具体的には、公開されている日本語継続事前学習済みのベースモデルに対し、同社が保有するFA(Factory Automation)事業などのさまざまなデータを用いたドメイン特化型の学習を行うことで、製造業に特化した言語モデルを開発した。
LLM勉強会が公開しているオープンなモデルをベースモデルとし、製品マニュアルやコールセンター応対履歴など、同社が独自に保有する権利的・倫理的に問題のないデータで学習している。

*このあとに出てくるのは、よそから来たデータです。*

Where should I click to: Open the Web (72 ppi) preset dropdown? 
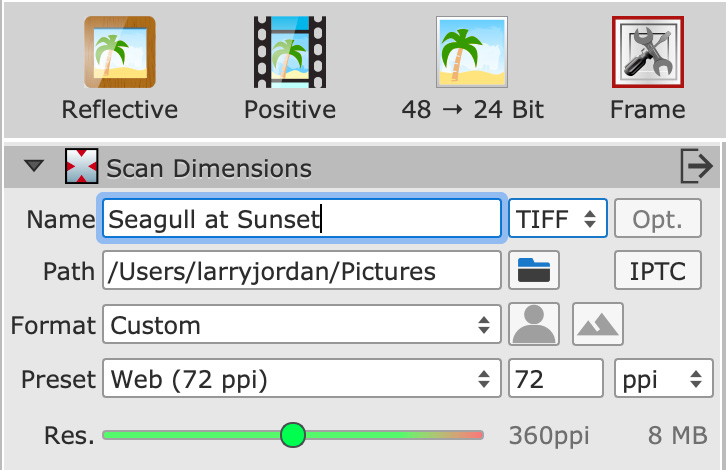pos(302,378)
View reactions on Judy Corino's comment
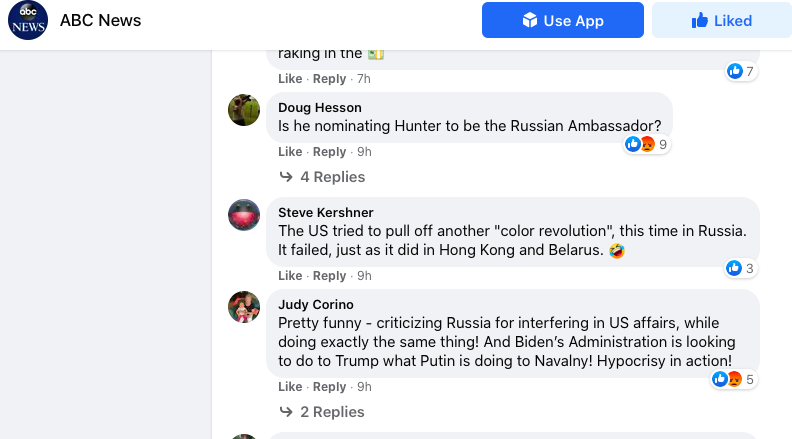 tap(733, 379)
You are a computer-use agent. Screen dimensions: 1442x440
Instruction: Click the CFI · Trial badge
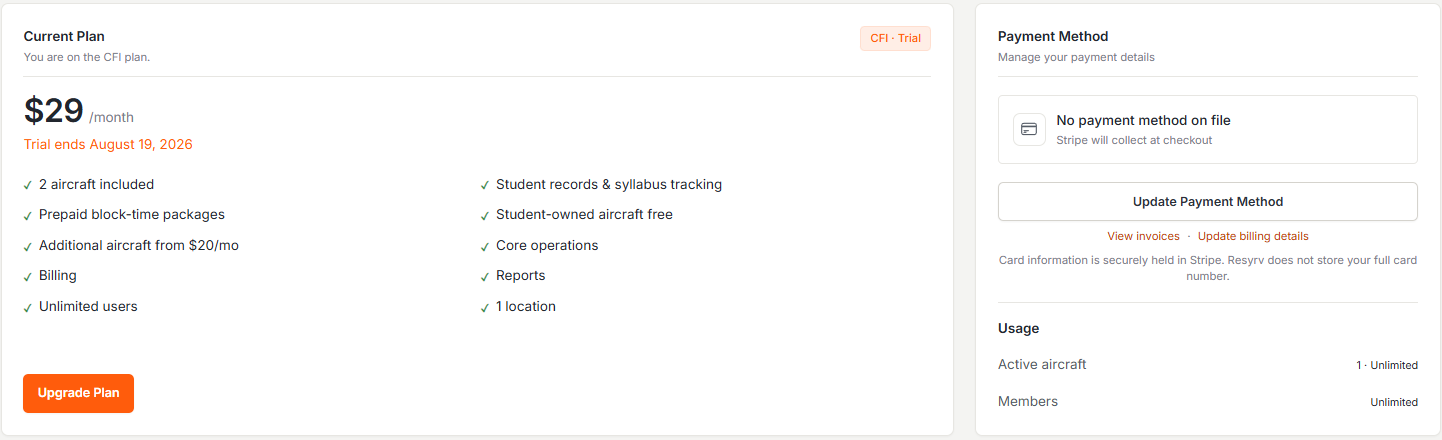(895, 38)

さらに、独自に開発した学習データ拡張技術により、ユーザの用途に最適化した回答生成を実現する。また、独自の拡張技術で生成した学習データを用いることにより、効果的なタスク特化学習を可能としている。
具体的には、問い合わせや文章生成指示などの入力内容に対して「望ましい回答」が紐付けられた用途別学習用データから、正しい回答例文とテキストの類似性は高いが、入力された問いに対する回答としては正しくない回答テキストを抽出する。これを同一入力に対する「望ましくない回答」と見なすことで、ある入力に対する「望ましい回答」と「望ましくない回答」のペアを疑似的に自動生成し、望ましい表現を出力しやすい言語モデルの学習用データを充実化させている。
また、製造業のユーザが個別に保有する用途別データを用いた追加学習も可能で、これによりユーザごとに異なる用途に最適化した回答生成が可能な言語モデルを構築することができる。
同社がFA製品に関する知識の正誤を問うタスクで評価を実施したところ、ドメイン・タスク特化学習により、75%を超える正解率を達成したのだという。
なお、開発された言語モデルは、モデル圧縮技術により軽量化することで、メモリ不足により実行不可能だったエッジデバイスにおいても動作可能であることが確認されている。
これにより、限られたハードウェアリソースの中でも動作することができ、低遅延かつプライバシーに配慮した処理が可能なため、エッジデバイスなど計算リソースに制約のある環境や、顧客情報を扱うコールセンターなどのオンプレミス環境下における生成AI運用にも活用することができる。
今後は、2026年度中の製品適用を目指し、産業機器やロボットなどのデバイス上で言語モデルを動作させるユースケースの検討および社内外での実機実証を進めていく計画だ。